Starr County District Attorney Gocha Allen Ramirez says they’ve had one confirmed fentanyl death in the last year, but he doesn't believe that number is an accurate reflection.
“Unless you have an autopsy done and a toxicology done on the person, then you're not going to know for sure that whether or not it's fentanyl related or not,” Ramirez said.
READ MORE: 12 overdoses, eight deaths reported in Cameron County fentanyl outbreak
Ramirez sits on the board for the South Texas division of the High Intensity Drug Trafficking Areas program, which works to fight drug trafficking.
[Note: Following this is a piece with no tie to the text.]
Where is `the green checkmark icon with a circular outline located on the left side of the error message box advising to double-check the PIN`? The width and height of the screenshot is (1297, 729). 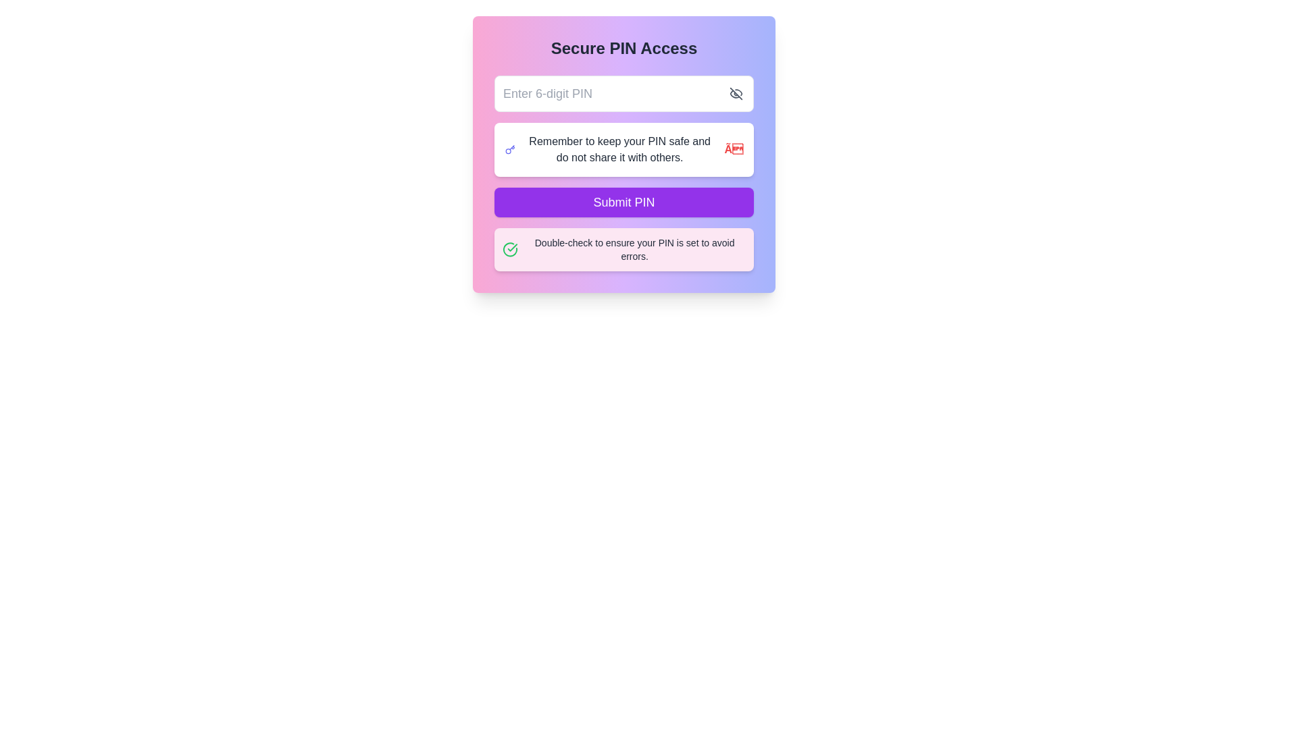
the green checkmark icon with a circular outline located on the left side of the error message box advising to double-check the PIN is located at coordinates (509, 250). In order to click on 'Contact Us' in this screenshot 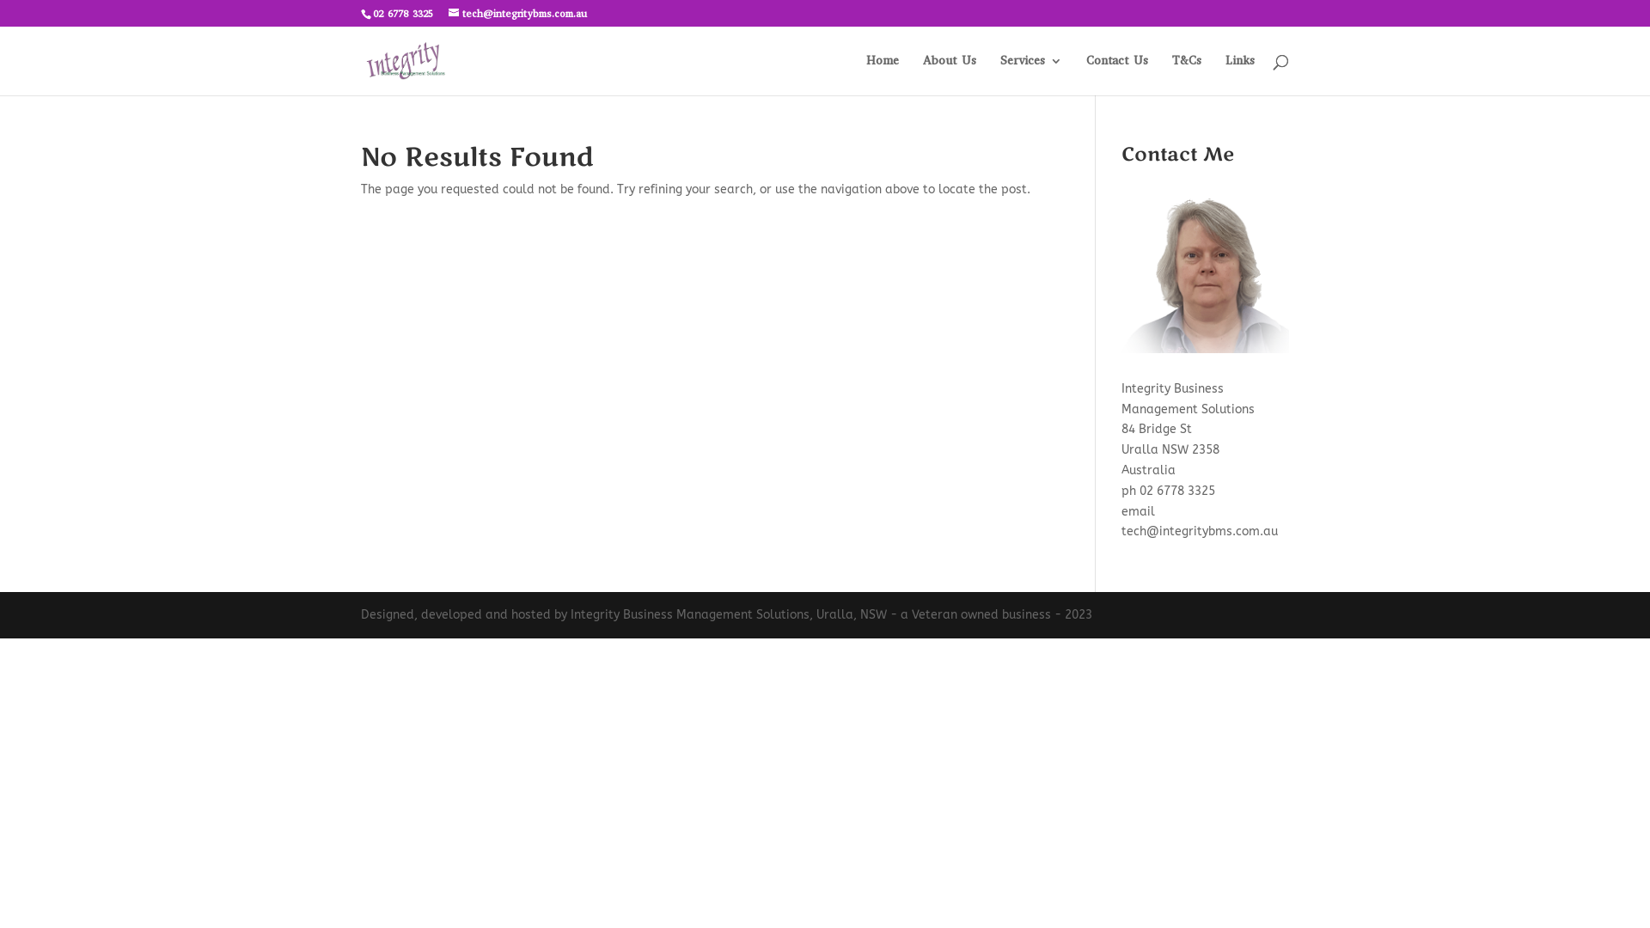, I will do `click(1117, 74)`.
HIDTA is working on a new way to properly track fentanyl deaths, Ramirez said. The HIDTA board is asking local law enforcement to take a closer look at deaths that could be fentanyl related and report it to properly track those deaths.
“Overdose mapping can also help us identify the dealer and the organization that is selling the fentanyl,” Ramirez said.
The fight to prevent fentanyl overdoses will be a long one, but Reyna said the next generation is willing to take it on.
“We would always want for us to be in a safe environment,” Reyna said.